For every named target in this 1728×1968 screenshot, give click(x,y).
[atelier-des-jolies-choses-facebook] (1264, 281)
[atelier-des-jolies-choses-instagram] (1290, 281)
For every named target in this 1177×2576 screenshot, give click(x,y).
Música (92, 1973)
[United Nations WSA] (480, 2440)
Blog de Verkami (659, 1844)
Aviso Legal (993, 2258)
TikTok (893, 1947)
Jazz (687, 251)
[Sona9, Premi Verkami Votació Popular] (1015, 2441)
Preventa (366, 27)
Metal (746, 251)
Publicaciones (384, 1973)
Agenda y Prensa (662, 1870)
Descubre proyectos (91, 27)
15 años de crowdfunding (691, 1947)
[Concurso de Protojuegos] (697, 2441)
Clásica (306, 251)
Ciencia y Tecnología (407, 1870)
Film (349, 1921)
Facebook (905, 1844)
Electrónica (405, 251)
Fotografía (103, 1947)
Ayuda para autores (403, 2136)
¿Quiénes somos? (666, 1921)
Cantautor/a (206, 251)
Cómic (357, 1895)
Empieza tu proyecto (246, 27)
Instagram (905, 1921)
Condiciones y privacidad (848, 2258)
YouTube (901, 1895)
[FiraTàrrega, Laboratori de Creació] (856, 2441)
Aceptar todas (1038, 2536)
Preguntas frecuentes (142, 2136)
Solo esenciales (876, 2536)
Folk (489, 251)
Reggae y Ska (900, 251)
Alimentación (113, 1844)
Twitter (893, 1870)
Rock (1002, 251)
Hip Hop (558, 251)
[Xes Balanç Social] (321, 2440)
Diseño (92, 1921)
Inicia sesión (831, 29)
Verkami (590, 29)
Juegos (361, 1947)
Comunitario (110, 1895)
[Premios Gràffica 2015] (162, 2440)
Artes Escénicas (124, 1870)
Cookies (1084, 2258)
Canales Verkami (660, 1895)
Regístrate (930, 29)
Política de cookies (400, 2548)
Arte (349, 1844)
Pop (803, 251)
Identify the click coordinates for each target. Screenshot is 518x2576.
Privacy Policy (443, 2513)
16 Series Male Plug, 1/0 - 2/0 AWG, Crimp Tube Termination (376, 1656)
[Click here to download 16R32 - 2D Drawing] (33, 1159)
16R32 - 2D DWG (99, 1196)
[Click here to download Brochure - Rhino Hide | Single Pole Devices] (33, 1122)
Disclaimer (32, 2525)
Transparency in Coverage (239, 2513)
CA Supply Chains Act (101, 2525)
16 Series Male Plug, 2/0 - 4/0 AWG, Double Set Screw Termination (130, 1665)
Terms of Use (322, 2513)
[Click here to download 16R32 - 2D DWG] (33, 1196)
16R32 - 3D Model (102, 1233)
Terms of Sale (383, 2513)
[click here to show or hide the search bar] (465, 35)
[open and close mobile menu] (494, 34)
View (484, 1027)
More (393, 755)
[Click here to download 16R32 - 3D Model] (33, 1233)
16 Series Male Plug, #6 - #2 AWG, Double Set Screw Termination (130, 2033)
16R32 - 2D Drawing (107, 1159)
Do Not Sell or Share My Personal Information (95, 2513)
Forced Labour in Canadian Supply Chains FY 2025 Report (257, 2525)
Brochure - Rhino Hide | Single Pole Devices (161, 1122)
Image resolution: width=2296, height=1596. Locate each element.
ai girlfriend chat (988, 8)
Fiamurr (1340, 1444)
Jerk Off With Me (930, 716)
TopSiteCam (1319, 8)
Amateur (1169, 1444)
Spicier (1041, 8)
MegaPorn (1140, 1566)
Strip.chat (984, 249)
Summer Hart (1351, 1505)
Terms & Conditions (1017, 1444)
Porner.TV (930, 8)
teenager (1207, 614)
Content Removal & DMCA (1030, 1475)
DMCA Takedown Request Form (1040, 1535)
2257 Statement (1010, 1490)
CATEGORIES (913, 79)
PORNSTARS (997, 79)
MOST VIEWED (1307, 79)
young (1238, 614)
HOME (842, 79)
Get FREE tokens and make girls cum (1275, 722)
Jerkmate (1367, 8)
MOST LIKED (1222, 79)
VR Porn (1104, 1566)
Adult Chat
********************
The problem - Exactly how many lines in the listing above contain the string "Terms"? Give the number without comment.

Reply to the exercise - 3